Somebody got the ethnicity all mixed up. ``The Fortunate Pilgrim'' is a spaghetti-and-meatballs story into which some confused chef has stirred great gobs of schmaltz.
Based on a Mario (``The Godfather'') Puzo novel, this five-hour miniseries traces the life of a stereotypical Italian matriarch as she wins American citizenship and loses and wins husbands, children, and fortunes. But through it all she hangs onto her American dream: to own a house on Long Island.
``The Fortunate Pilgrim'' throws everything into the plot: traditional morality and contemporary infidelity, honest industriousness and Mafia-driven profits, suicide and heroic battlefield death, physical ills and madness.

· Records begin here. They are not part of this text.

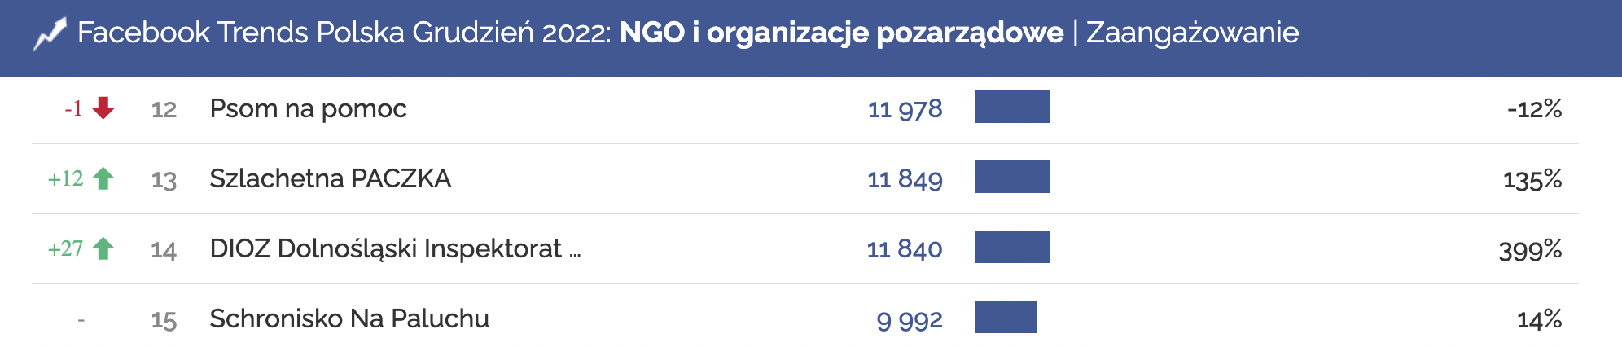The image size is (1622, 347).
Task: Click the bar for Schronisko Na Paluchu
Action: pyautogui.click(x=1006, y=318)
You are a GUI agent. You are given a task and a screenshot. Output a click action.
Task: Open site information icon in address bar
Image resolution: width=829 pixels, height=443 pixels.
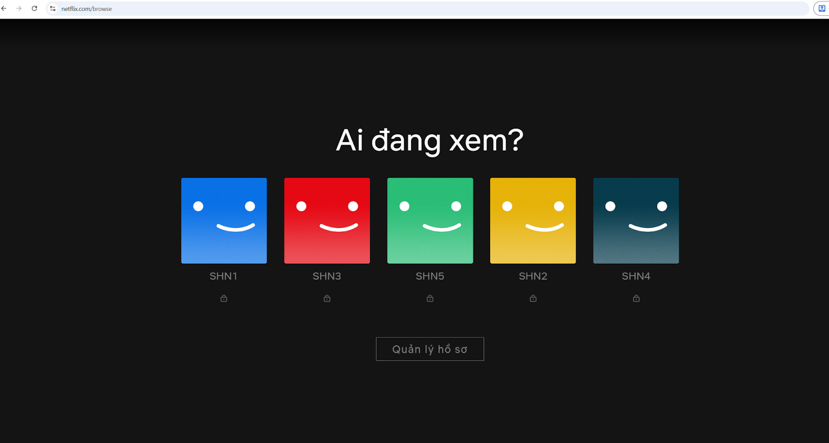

Early in her career, Sophia Loren exuded an Earth-mother quality, which later evolved into a Lady Bountiful quality. Today both are present in what might be described as a Lady Earth persona. As the matriarch of an immigrant family in this drama, she musses up her hair, holds down the eye liner, discards the designer clothing. But she still looks devastatingly beautiful - as if someone wrapped an apron around her by mistake when she dropped by the tenement.
Overall, the cast tries hard to make it all work. Besides Loren, there is Edward James Olmos as her mad husband, Hal Holbrook as a selfless physician, and John Turturro as her son. But all are kept so busy trying to advance the complex story lines that they have little time for in-depth characterization.
The accolades - if this peculiarly passionless, ponderous family chronicle deserves any - should go to production designer Wolf Kroeger and costume designer Enrico Sabbatini, who, together with cinematographer Reginald H. Morris, make 1980s Yugoslavia (where most of the miniseries was shot) look amazingly like New York in the early 1900s.
Too much of a good thing
``The Fortunate Pilgrim'' is Mario Puzo at his most clich'ed Italian-storytelling best and Sophia Loren at her not-quite-completely-deglamorized best. Together, they pack too much of a good thing into too long a drama.
Meanwhile, over on CBS, the menu is also a bit confused. ``The Woman He Loved'' turns out to be a cloyingly sweet royal trifle. With use of flashbacks, the 1930s romance of the Prince of Wales and Wallis Simpson is traced in a series of pretty tableaux. David and Wallis are presented as star-crossed lovers, living in a kind of isolation from world events in which the new king might have played a major role - if he hadn't given it all up for ``the woman I love.''
The drama overflows with phony accents, but some of the story line is reasonably authentic, especially the attitudes of those in the inner political circles. Stanley Baldwin tells David: ``Love is for grocers, not for kings.'' And Winston Churchill refers to Wallis as ``a divorced American woman with two live husbands littered about.''
In the main, though, ``The Woman He Loved'' is gushy, romanticized trivia. Royalty buffs may relish it; most viewers will consider it soap opera.